Reproduce the listing below, unchanged, from its start through the line holding "Ayuda (806, 596)", inclusive, and leave out the pictures.

━━━━━ Given records

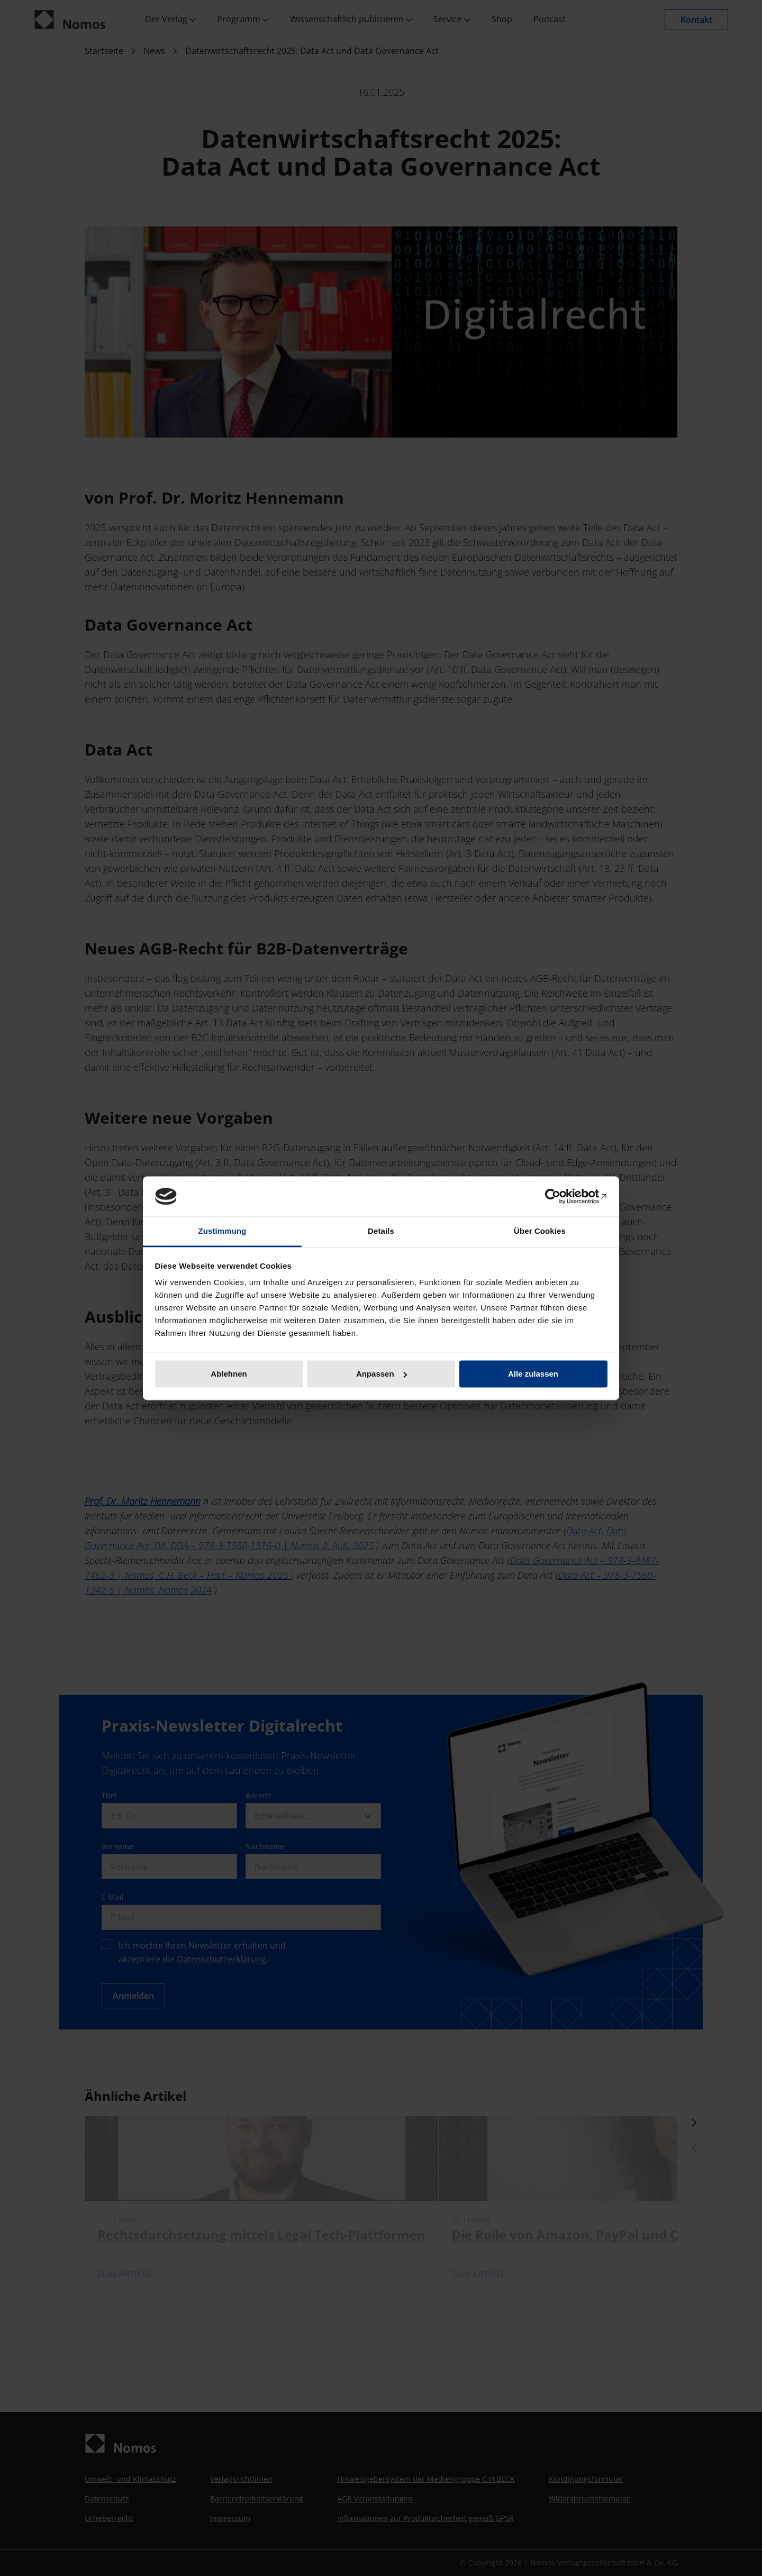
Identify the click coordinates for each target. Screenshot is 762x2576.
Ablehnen (229, 1373)
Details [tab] (381, 1231)
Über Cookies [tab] (540, 1231)
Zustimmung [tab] (222, 1231)
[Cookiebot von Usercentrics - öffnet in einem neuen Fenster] (561, 1196)
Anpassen (381, 1373)
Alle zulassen (533, 1373)
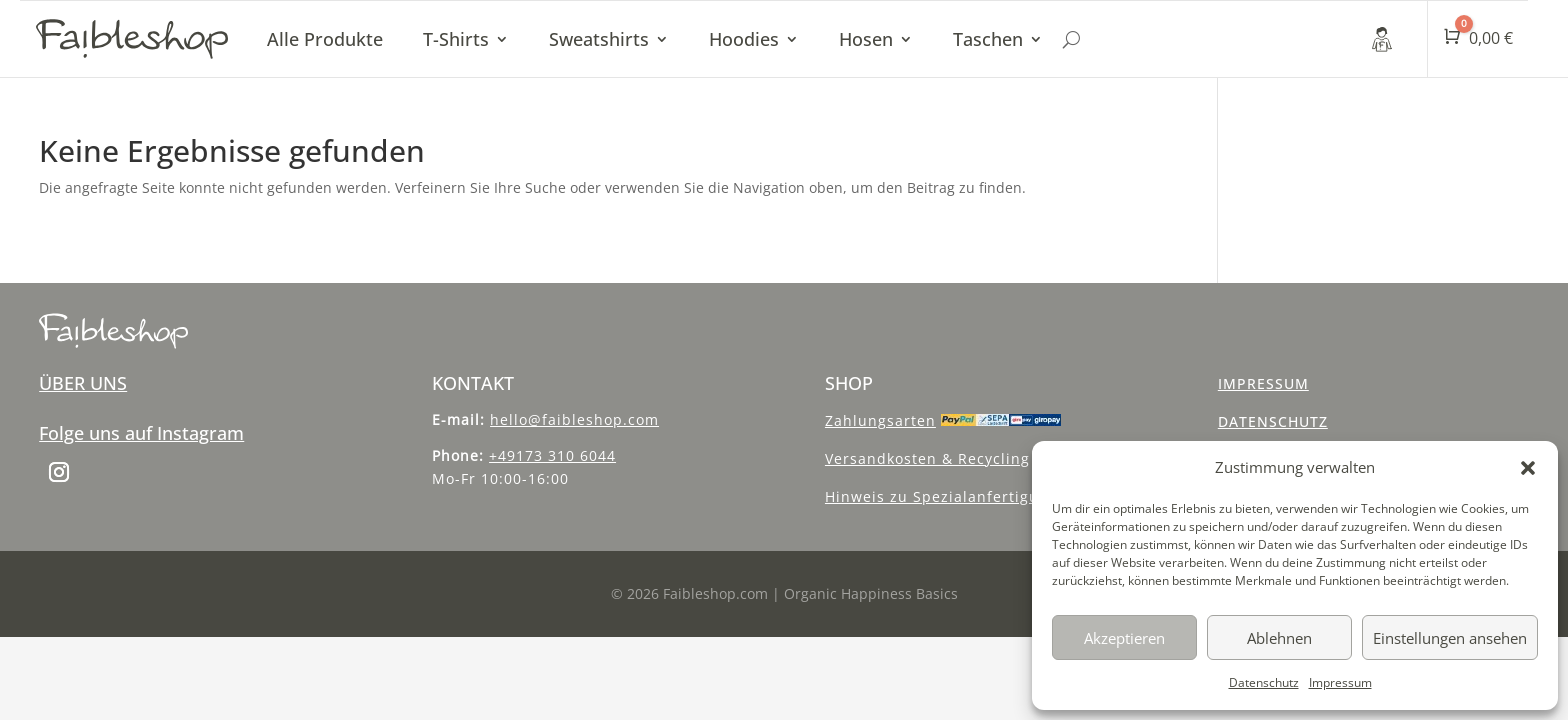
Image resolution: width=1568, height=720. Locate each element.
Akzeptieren (1124, 638)
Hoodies (744, 39)
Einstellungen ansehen (1450, 638)
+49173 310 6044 (552, 455)
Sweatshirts (599, 39)
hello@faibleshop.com (574, 419)
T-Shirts (456, 39)
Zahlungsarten (880, 420)
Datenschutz (1264, 682)
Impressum (1340, 682)
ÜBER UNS (83, 383)
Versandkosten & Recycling (927, 458)
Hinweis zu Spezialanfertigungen (951, 496)
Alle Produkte (325, 39)
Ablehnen (1279, 638)
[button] (1528, 468)
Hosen (866, 39)
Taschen (988, 39)
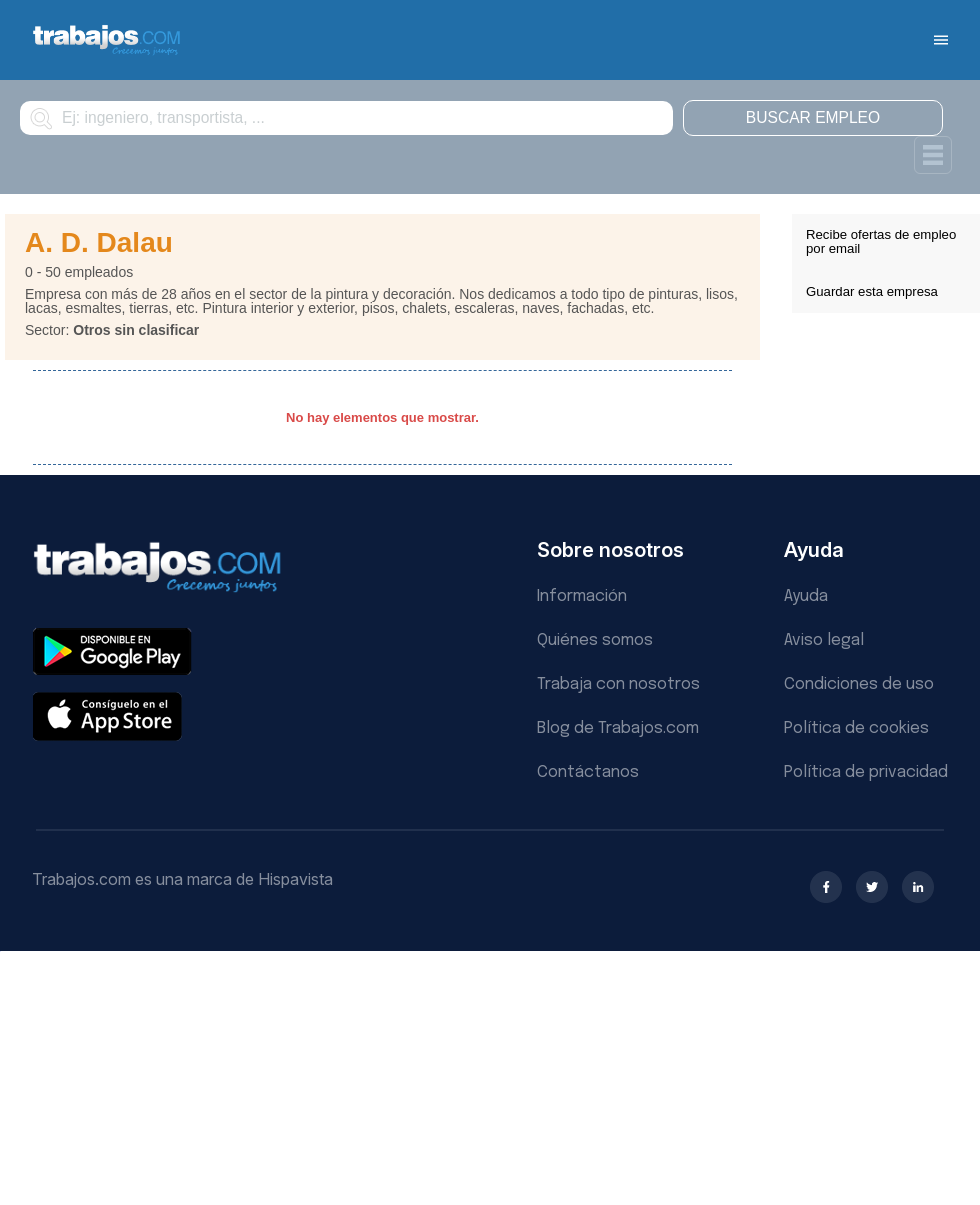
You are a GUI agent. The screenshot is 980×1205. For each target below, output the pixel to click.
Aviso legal (824, 640)
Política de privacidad (866, 772)
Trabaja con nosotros (618, 684)
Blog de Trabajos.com (618, 728)
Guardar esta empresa (872, 291)
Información (582, 596)
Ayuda (806, 596)
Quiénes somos (595, 640)
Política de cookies (856, 728)
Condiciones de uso (859, 684)
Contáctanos (588, 772)
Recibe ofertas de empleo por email (881, 241)
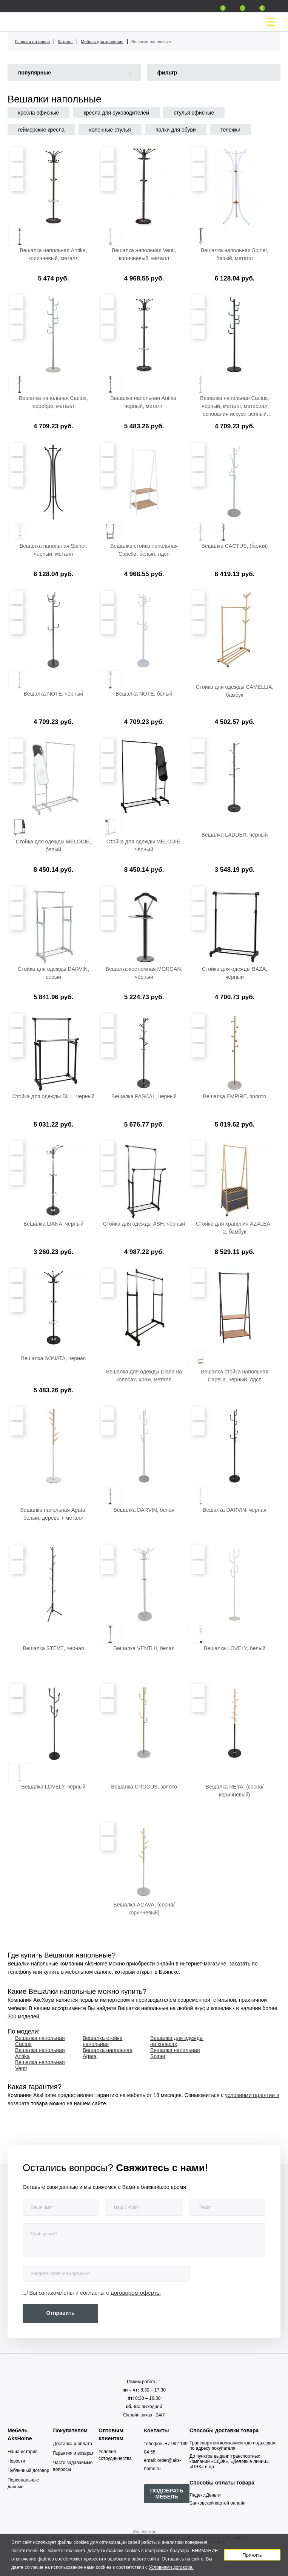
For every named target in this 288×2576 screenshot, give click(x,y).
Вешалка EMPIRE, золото (234, 1096)
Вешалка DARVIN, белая (144, 1510)
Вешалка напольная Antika (40, 2053)
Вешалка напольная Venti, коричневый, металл (144, 254)
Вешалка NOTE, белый (144, 694)
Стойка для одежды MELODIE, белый (53, 845)
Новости (16, 2461)
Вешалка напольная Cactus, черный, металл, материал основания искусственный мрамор (234, 406)
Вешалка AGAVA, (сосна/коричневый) (143, 1909)
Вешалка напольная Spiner (175, 2053)
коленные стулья (110, 130)
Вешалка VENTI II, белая (144, 1648)
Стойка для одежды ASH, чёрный (144, 1224)
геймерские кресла (41, 130)
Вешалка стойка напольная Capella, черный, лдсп (234, 1376)
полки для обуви (176, 130)
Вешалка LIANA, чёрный (53, 1224)
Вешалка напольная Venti (40, 2065)
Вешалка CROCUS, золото (144, 1787)
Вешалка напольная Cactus (40, 2041)
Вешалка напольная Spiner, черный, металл (53, 550)
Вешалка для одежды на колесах (176, 2041)
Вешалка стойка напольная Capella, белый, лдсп (144, 550)
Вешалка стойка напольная (103, 2041)
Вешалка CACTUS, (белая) (235, 546)
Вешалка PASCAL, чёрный (144, 1096)
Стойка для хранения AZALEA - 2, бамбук (234, 1228)
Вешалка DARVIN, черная (234, 1510)
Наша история (23, 2451)
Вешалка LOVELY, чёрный (53, 1787)
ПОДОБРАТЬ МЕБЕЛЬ (166, 2494)
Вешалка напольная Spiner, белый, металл (234, 254)
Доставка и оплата (72, 2443)
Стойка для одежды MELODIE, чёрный (144, 845)
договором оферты (136, 2292)
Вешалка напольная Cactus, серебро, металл (53, 402)
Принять (252, 2555)
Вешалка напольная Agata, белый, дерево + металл (53, 1514)
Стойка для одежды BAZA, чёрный (234, 973)
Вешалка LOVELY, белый (234, 1648)
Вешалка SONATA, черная (53, 1358)
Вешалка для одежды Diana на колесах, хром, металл (144, 1376)
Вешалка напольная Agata (107, 2053)
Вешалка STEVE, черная (53, 1648)
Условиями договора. (171, 2567)
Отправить (60, 2313)
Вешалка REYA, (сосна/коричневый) (234, 1791)
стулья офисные (194, 113)
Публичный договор (28, 2470)
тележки (230, 130)
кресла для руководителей (116, 113)
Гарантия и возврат (73, 2453)
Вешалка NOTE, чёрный (53, 694)
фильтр (167, 73)
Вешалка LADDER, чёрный (235, 835)
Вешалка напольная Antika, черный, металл (143, 402)
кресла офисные (38, 113)
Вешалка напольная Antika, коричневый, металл (53, 254)
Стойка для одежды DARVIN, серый (53, 973)
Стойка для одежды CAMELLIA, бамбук (235, 691)
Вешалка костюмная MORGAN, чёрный (144, 973)
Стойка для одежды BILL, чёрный (53, 1096)
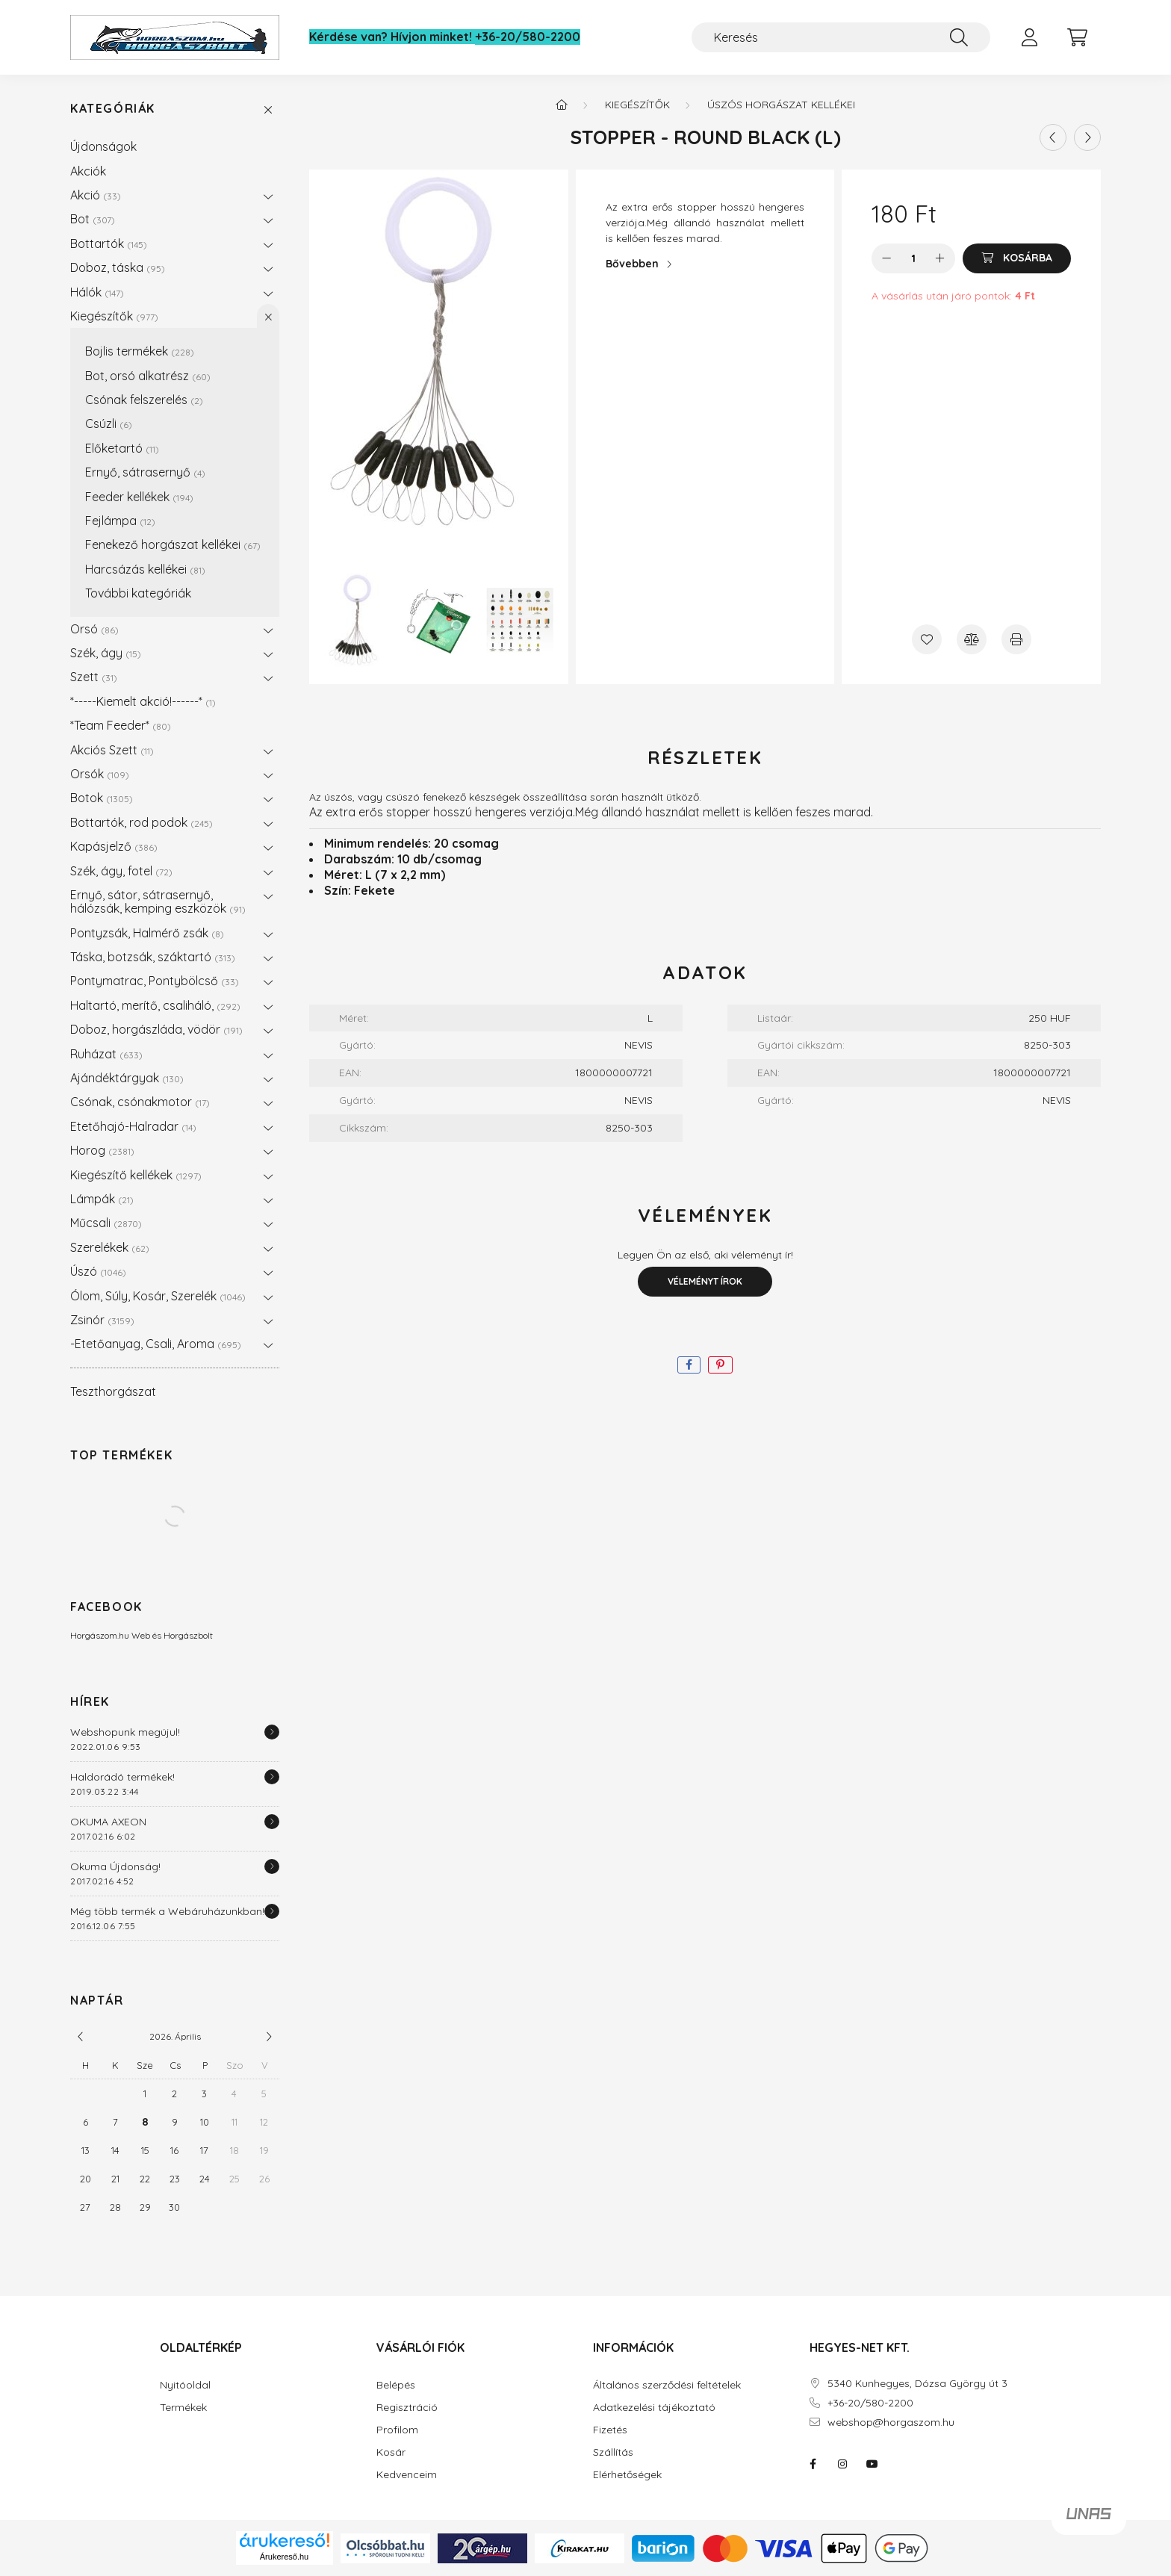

━━━━━━━━━━

* Task response:
Identify the click coordinates for each target. Screenshot is 762x2576.
Ablehnen (229, 1373)
Details [tab] (381, 1231)
Über Cookies [tab] (540, 1231)
Zustimmung [tab] (222, 1231)
[Cookiebot von Usercentrics - öffnet in einem neuen Fenster] (561, 1196)
Anpassen (381, 1373)
Alle zulassen (533, 1373)
Image resolution: width=1568, height=720. Locate each element.
Akzeptieren (1124, 638)
Hoodies (744, 39)
Einstellungen ansehen (1450, 638)
+49173 310 6044 (552, 455)
Sweatshirts (599, 39)
hello@faibleshop.com (574, 419)
T-Shirts (456, 39)
Zahlungsarten (880, 420)
Datenschutz (1264, 682)
Impressum (1340, 682)
ÜBER UNS (83, 383)
Versandkosten & Recycling (927, 458)
Hinweis zu Spezialanfertigungen (951, 496)
Alle Produkte (325, 39)
Ablehnen (1279, 638)
[button] (1528, 468)
Hosen (866, 39)
Taschen (988, 39)
You are a GUI agent. The screenshot is 980×1205. For each target below, output the pixel to click.
Aviso legal (824, 640)
Política de privacidad (866, 772)
Trabaja con nosotros (618, 684)
Blog de Trabajos.com (618, 728)
Guardar esta empresa (872, 291)
Información (582, 596)
Ayuda (806, 596)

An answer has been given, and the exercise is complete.